Guided by SDT and AGT, this study tested two path models (see Figures 1 and 2) that examined the direct and indirect effects of perceived coach-created environment at the beginning of a season on high school athletes’ PA during sport four months later. We hypothesized the following relationships in the models:

Figure 1.

Hypothesized model illustrating relationships among study variables. Solid lines represent positive relationships; dashed lines represent negative relationships.

Figure 2.

Competing model illustrating relationships among study variables. Solid lines represent positive relationships; dashed lines represent negative relationships.

A perceived empowering climate would positively predict need satisfaction at Time 1, which would in turn predict MVPA positively and SB negatively at Time 2.
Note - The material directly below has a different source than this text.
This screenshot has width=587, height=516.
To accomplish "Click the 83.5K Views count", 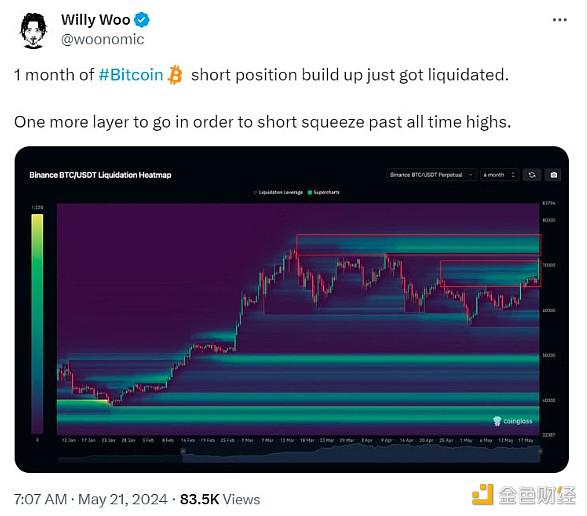I will click(x=220, y=499).
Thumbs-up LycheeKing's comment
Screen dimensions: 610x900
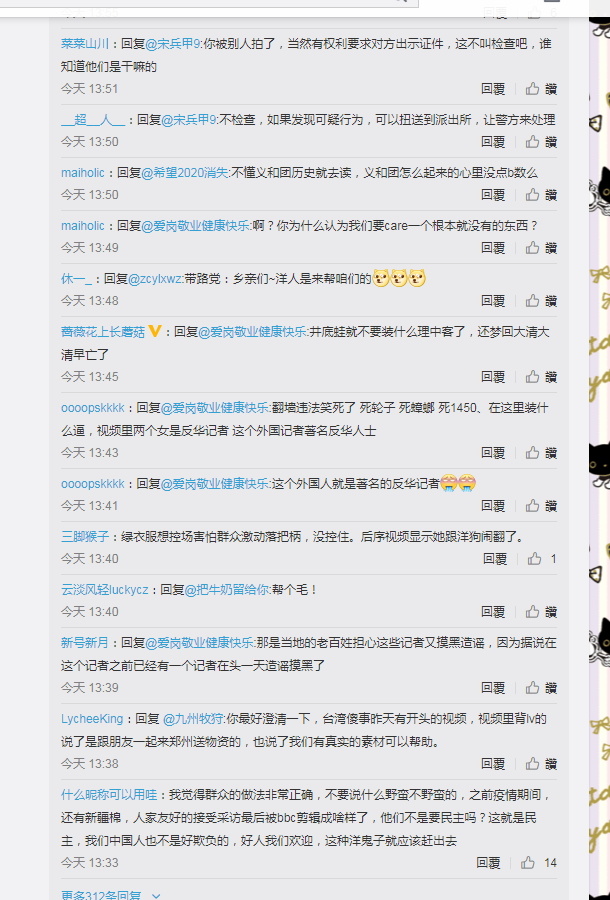click(x=541, y=764)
A perceived disempowering climates would positively predict need frustration at Time 1, which would in turn predict MVPA negatively and SB positively at Time 2.

Need satisfaction and need frustration would mediate the relationships between coach-created climates and PA during sport.

Method

Participants

Four hundred and fifty-four athletes aged 14–18 years from two high schools in the southwestern U.S were invited to participate in the study; 81% consented to participate in the study. Due to incomplete survey data or invalid accelerometer data, the final participants of the study were 225 athletes (M_age = 15.24 ± 1.14 years; 56.9% male, 45.3% Caucasians) across seven individual and team sports. Figure 3 presents the process of including and excluding the data in this study, as well as the final number of participants in each sport. Specifically, 114 athletes’ (31.1%) data were excluded due to less than three days of accelerometer wear time (at least 30 minutes each time) from missing optional practice sessions, and 27 athletes’ survey data were excluded because of invalid or excessive (>50%) missing data. A series of t-tests showed no significant differences in any variables between the excluded and the final participants.

Figure 3.

Flow chart for participant invitation, inclusion, and exclusion with final number of participants by sport.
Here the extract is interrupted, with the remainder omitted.